Return each line exactly, from the one that has "Where should I" through the end of the entries, both ends included. Pictures do not belong.

> _DATA FOR PROCESSING_:
------------------------------------------------------------

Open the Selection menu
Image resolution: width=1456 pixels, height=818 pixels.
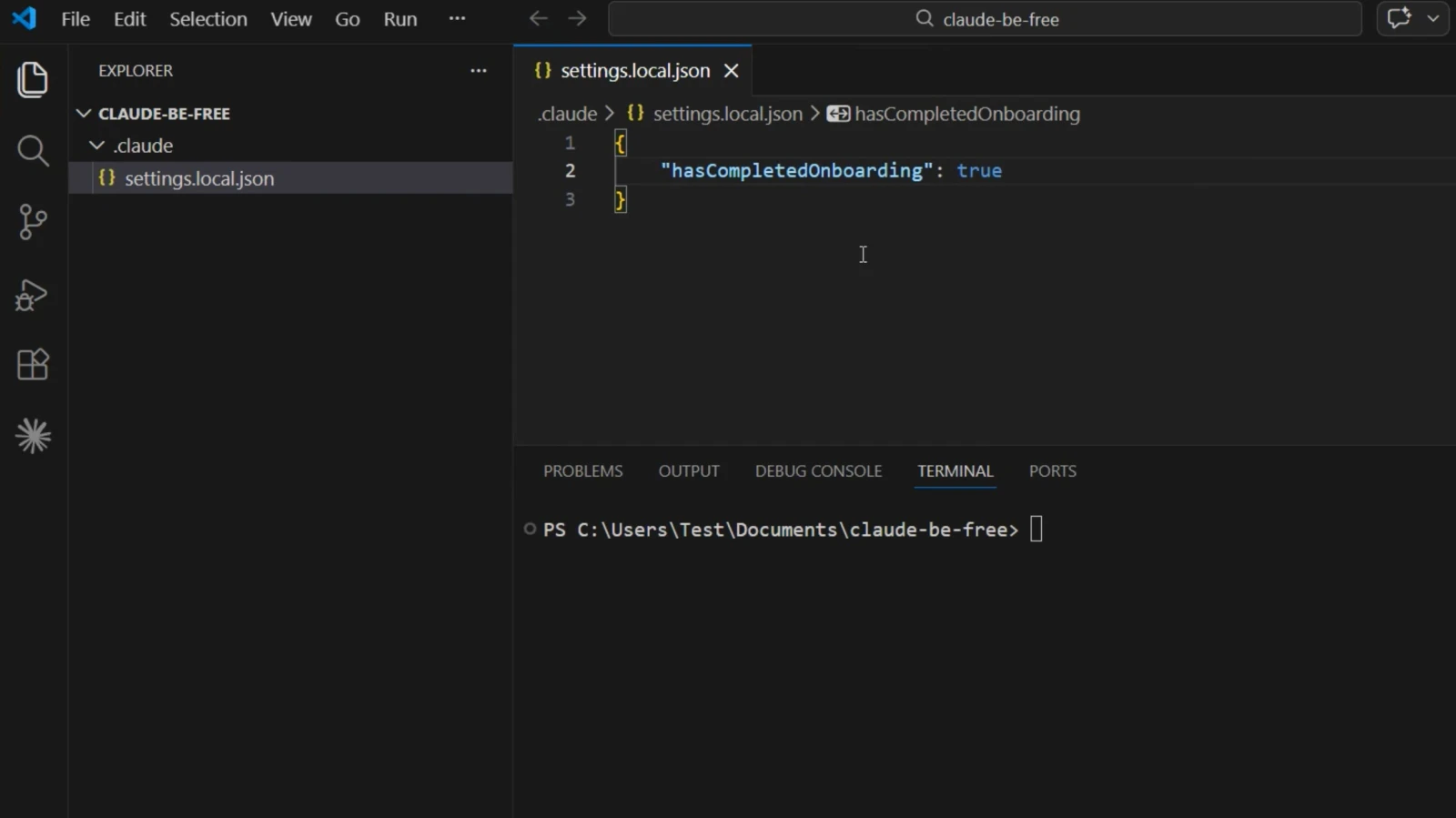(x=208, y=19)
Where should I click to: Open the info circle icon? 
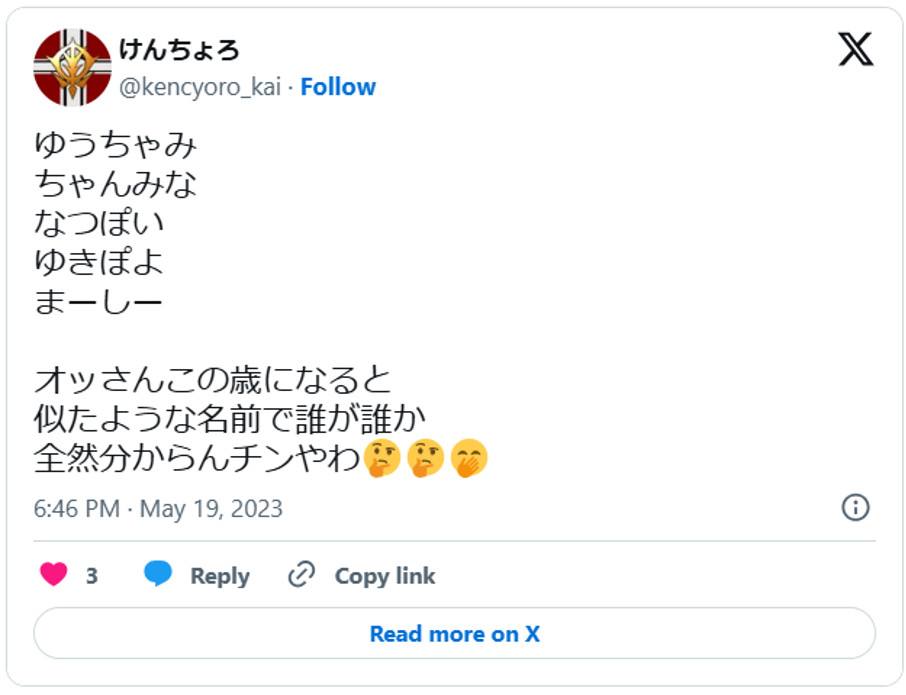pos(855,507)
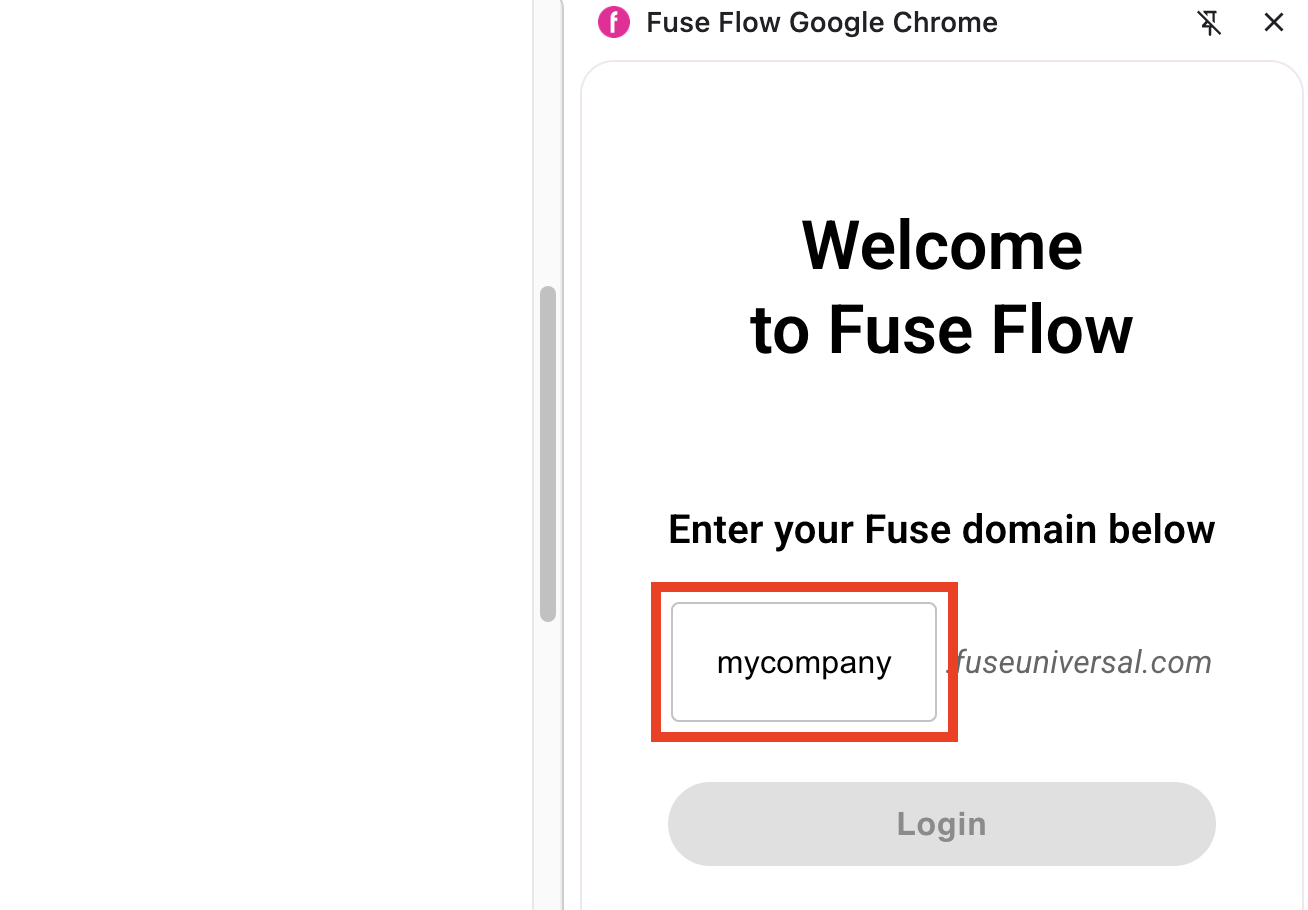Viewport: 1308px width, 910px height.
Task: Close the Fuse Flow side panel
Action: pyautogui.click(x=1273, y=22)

------------------------------------------------------------

> _RESULT_:
Where should I click to: Open the info circle icon? 
pos(855,507)
Viewport: 1308px width, 910px height.
Task: Close the Fuse Flow side panel
Action: pyautogui.click(x=1273, y=22)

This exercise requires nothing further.